GIVEN TASK 1:
Reproduce the listing lines exactly as they stand, beginning at the line that contains "Tap the left end of the grey bar" and stopping after the line that contains "Action: pos(153,397)".

PAGE:
########################################

I'm not sure that it's primarily a CMA thing. There is an another critical setup
for this problem, that is, memory hotplug. If someone plug-in a new memory to
the MOVABLE zone, "higher" zone will be created in a specific node and
this problem happens. I have checked this with QEMU.

>> I don't see a problem with your change. I would be worried about
>> inflated reserves when e.g. ZONE_MOVABLE doesn't exist, but that doesn't
>> seem to be the case. My laptop has empty ZONE_MOVABLE and the
>> ZONE_NORMAL protection for movable is 0.
>>
>> But there had to be some reason for classzone_idx to be like this and
>> not simple high_zoneidx. Maybe Mel remembers? Maybe it was important
>> then, but is not anymore? Sigh, it seems to be pre-git.
>>
>
> classzone predates my involvement with Linux but I would be less concerneed
> about what the original intent was and instead ensure that classzone index
> is consistent, sane and potentially renamed while preserving the intent of
> "reserve pages in lower zones when an allocation request can use higher
> zones". While historically the critical intent was to preserve Normal and
> to a lesser extent DMA on 32-bit systems, there still should be some care
> of DMA32 so we should not lose that.

Agreed!

> With the patch, the allocator looks like it would be fine as just
> reservations change. I think it's unlikely that CMA usage will result
> in lowmem starvation.  Compaction becomes a bit weird as classzone index
> has no special meaning versis highmem and I think it'll be very easy to
> forget. Similarly, vmscan can reclaim pages from remote nodes and zones
> that are higher than the original request. That is not likely to be a
> problem but it's a change in behaviour and easy to miss.

########################################

SUPPLIED RECORDS:
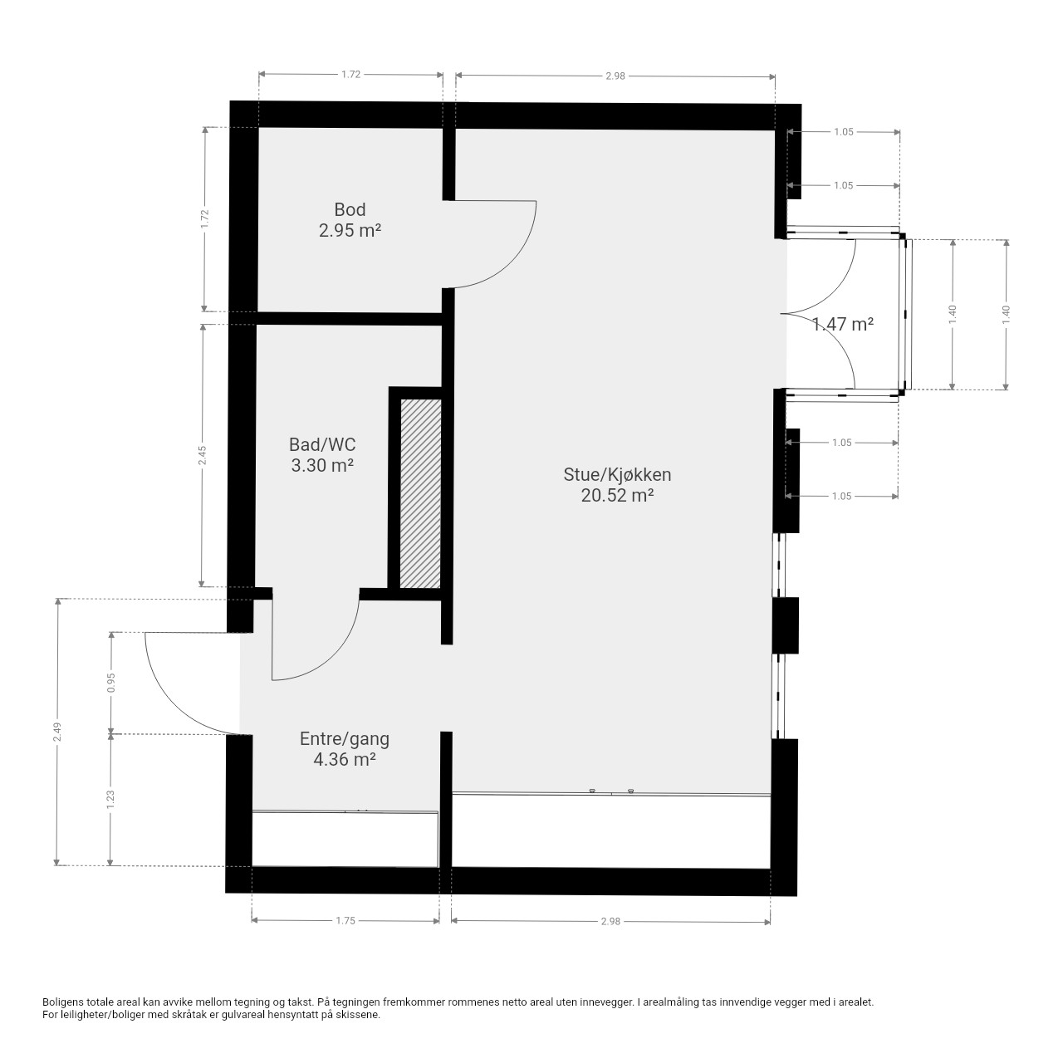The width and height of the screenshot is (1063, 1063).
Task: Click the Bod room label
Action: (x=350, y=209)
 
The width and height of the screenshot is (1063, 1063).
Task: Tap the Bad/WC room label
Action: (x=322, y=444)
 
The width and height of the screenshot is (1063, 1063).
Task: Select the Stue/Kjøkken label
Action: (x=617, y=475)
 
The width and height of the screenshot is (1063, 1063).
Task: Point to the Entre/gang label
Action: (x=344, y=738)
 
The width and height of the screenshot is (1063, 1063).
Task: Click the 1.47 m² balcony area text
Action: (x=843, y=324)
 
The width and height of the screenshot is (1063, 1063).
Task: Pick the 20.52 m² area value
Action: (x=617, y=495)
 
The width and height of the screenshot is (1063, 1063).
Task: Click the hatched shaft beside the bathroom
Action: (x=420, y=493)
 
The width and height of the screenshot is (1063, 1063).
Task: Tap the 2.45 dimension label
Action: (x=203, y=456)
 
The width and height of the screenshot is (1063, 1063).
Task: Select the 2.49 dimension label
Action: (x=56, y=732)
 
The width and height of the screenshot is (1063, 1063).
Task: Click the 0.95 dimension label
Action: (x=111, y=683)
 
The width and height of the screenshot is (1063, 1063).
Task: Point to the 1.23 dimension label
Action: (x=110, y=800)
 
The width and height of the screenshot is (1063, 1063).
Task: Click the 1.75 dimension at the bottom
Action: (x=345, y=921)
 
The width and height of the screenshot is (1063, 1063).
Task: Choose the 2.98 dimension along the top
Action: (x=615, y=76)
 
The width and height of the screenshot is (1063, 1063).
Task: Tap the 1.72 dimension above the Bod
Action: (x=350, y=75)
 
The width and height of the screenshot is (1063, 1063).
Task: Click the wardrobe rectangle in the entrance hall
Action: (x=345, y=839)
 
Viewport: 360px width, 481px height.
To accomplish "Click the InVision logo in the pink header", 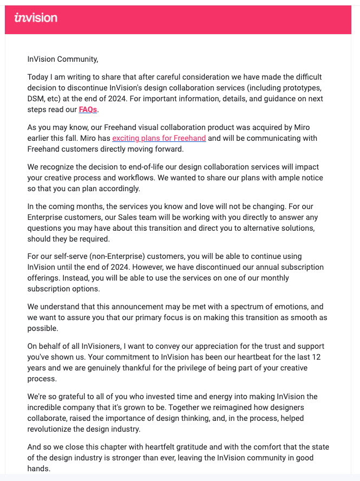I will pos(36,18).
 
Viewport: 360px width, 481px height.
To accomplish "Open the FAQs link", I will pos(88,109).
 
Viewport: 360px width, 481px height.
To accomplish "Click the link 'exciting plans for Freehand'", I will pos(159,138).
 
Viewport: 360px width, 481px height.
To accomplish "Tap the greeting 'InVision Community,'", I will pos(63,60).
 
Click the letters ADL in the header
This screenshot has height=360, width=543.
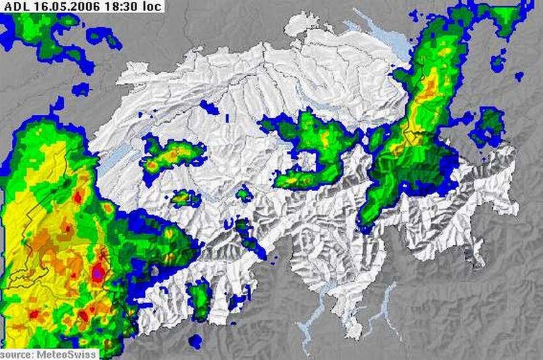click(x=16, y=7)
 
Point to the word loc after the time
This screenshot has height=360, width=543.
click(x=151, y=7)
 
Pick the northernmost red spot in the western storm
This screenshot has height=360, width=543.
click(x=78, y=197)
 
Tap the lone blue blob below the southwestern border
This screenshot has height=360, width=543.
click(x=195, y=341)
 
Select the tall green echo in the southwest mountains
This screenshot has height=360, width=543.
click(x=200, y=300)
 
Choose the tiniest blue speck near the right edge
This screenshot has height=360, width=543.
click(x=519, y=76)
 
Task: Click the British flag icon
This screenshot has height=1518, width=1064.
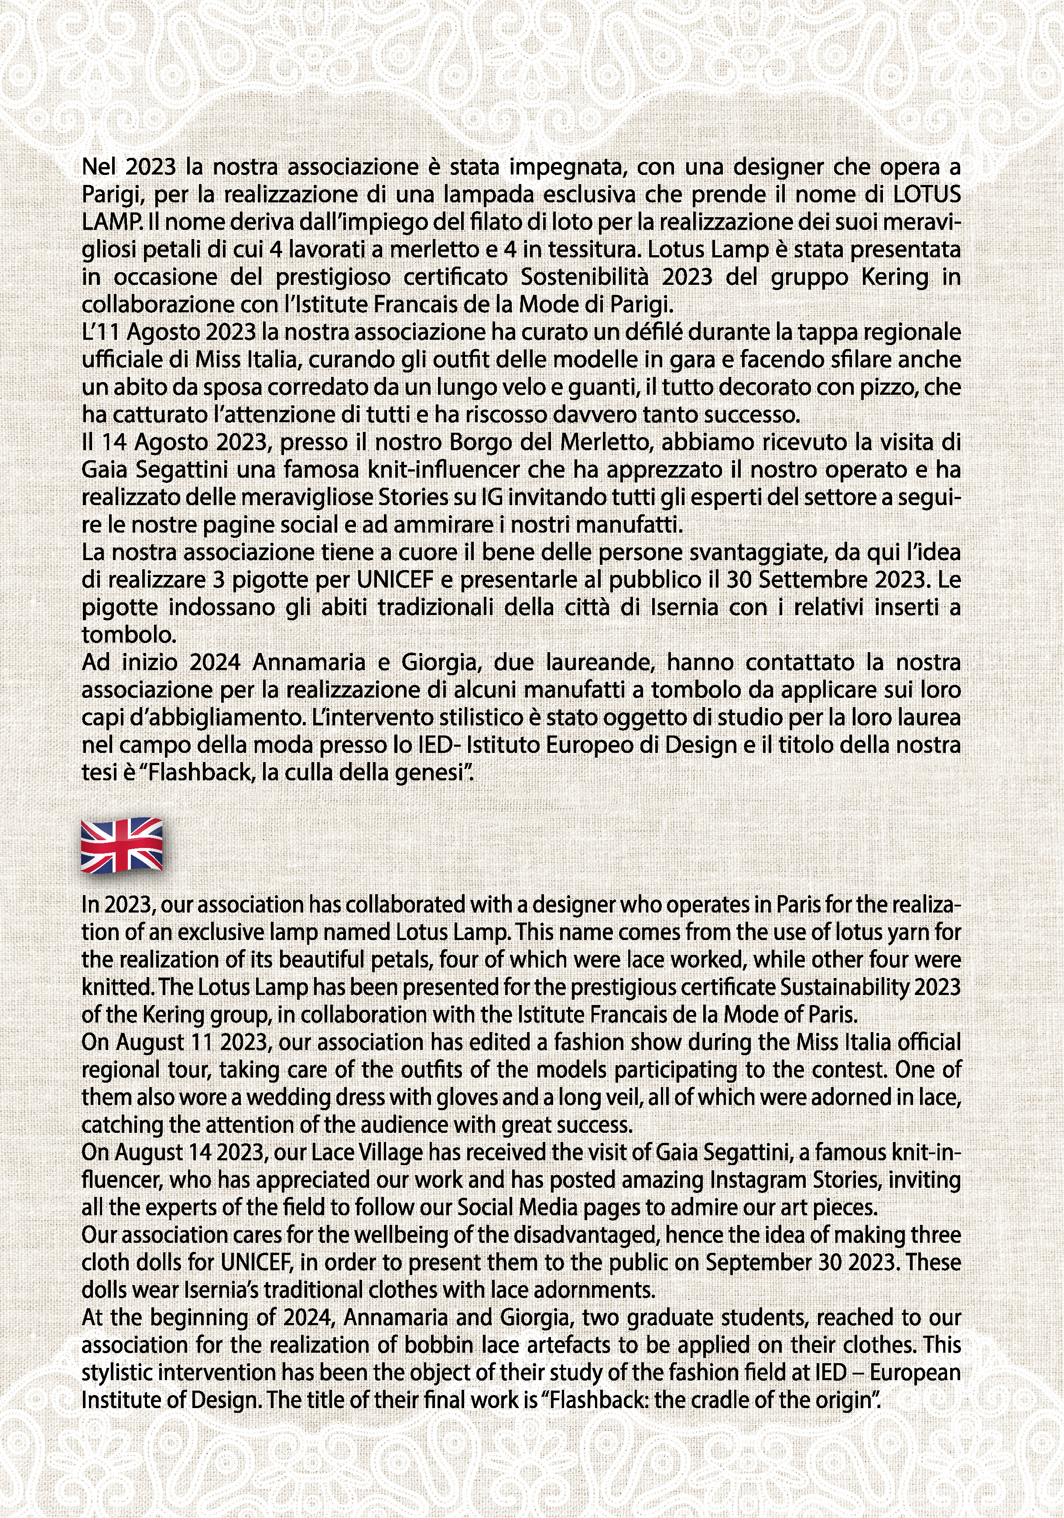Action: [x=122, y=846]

########################################

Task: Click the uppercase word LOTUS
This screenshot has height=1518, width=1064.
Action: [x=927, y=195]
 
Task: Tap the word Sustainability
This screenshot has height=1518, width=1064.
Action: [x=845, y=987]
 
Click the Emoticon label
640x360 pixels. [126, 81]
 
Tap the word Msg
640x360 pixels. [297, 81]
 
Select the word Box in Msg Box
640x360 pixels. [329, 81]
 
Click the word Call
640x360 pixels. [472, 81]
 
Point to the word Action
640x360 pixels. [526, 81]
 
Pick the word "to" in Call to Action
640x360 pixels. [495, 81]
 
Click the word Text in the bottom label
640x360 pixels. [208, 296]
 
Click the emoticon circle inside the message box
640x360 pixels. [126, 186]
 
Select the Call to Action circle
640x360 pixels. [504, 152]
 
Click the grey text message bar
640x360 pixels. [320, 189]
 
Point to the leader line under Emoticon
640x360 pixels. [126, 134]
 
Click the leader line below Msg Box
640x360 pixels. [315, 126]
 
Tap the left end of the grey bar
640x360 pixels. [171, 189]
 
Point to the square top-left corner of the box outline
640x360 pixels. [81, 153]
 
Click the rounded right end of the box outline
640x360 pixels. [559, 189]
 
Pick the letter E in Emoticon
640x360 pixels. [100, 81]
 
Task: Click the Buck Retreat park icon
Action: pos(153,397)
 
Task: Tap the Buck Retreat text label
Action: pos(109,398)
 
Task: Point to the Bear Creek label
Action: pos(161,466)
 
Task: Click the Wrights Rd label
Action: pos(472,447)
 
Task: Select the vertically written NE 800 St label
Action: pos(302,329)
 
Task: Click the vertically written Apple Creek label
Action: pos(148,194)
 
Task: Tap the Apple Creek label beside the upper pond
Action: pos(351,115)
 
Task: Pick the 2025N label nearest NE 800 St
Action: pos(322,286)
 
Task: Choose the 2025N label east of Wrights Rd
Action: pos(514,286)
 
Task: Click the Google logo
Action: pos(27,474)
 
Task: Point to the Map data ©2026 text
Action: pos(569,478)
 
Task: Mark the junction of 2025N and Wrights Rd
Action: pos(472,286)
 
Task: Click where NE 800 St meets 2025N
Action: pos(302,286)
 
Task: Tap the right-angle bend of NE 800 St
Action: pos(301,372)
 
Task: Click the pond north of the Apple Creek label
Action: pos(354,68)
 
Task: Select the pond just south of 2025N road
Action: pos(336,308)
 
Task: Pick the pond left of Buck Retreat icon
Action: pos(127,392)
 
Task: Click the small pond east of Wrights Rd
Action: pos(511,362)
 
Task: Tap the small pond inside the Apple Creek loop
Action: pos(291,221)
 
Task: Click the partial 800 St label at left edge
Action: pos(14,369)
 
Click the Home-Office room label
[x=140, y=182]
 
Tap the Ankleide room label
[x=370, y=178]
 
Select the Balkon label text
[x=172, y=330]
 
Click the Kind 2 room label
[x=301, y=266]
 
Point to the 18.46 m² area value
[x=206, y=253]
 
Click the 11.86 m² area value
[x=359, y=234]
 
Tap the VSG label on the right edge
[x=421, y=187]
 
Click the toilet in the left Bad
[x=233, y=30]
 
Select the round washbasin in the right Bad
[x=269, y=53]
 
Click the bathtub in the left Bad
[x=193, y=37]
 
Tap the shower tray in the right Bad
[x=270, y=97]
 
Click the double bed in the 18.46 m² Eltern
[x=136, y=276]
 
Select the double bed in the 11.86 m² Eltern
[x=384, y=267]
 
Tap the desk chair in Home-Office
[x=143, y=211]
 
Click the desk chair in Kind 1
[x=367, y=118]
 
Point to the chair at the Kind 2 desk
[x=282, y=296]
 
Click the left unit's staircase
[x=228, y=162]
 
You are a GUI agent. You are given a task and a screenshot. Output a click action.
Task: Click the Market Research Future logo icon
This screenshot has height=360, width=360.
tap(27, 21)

########################################

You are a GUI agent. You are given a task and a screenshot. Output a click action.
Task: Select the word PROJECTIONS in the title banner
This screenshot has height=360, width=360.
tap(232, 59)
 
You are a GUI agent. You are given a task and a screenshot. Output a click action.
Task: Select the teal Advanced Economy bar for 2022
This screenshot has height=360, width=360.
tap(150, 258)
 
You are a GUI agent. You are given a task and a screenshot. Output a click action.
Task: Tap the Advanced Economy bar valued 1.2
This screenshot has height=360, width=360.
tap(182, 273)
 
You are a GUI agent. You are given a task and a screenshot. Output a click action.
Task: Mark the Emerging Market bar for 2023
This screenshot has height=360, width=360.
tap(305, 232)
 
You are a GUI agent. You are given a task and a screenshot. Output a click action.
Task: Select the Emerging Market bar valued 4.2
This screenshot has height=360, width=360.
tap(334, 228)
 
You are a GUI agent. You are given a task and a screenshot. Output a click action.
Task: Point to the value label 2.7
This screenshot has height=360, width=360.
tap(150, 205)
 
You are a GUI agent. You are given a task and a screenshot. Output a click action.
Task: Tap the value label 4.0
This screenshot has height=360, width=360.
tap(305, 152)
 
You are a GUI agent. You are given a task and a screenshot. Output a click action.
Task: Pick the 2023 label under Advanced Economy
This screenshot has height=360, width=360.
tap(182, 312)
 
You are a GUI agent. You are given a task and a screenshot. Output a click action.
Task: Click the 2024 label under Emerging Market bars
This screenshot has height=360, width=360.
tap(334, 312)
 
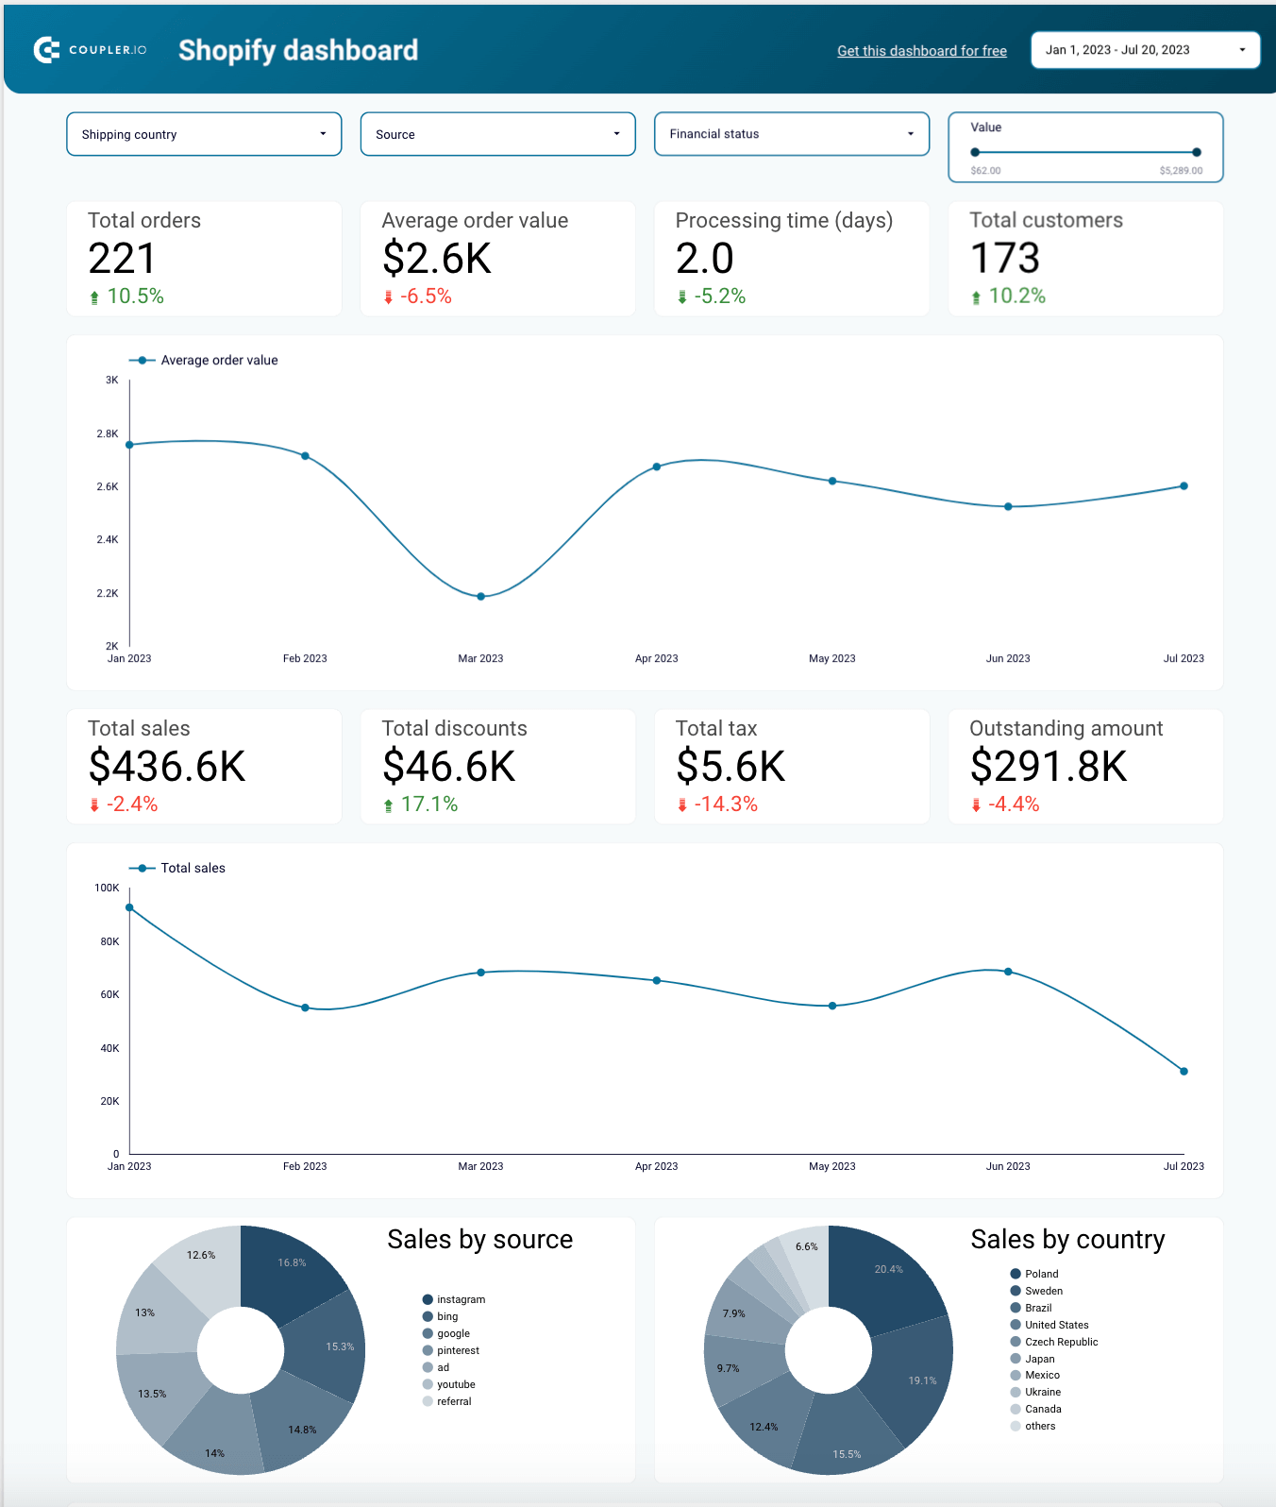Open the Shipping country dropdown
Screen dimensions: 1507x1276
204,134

########################################

GIVEN TASK 2:
Answer from the thread:
(a) What tool was used to check the memory hotplug problem?
(b) On the laptop with an empty ZONE_MOVABLE, what is the ZONE_NORMAL protection for movable?
(c) Which zone still calls for some care so that it is not lost?

TASK SOLUTION 1:
Tap the left end of the grey bar
640x360 pixels. [171, 189]
 
Point to the square top-left corner of the box outline
640x360 pixels. [81, 153]
 
Click the rounded right end of the box outline
640x360 pixels. [559, 189]
 
Pick the letter E in Emoticon
640x360 pixels. [100, 81]
 
Task: Click the Buck Retreat park icon
Action: pos(153,397)

TASK SOLUTION 2:
(a) QEMU
(b) 0
(c) DMA32